Source data |

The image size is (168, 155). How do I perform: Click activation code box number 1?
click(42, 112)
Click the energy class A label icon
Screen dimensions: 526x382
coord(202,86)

Work instructions | Could you transcribe the records in full, exactly?

Expected answer |
The image size is (168, 155). How do I perform: Click activation code box number 1?
click(42, 112)
Click the energy class A label icon
Screen dimensions: 526x382
coord(202,86)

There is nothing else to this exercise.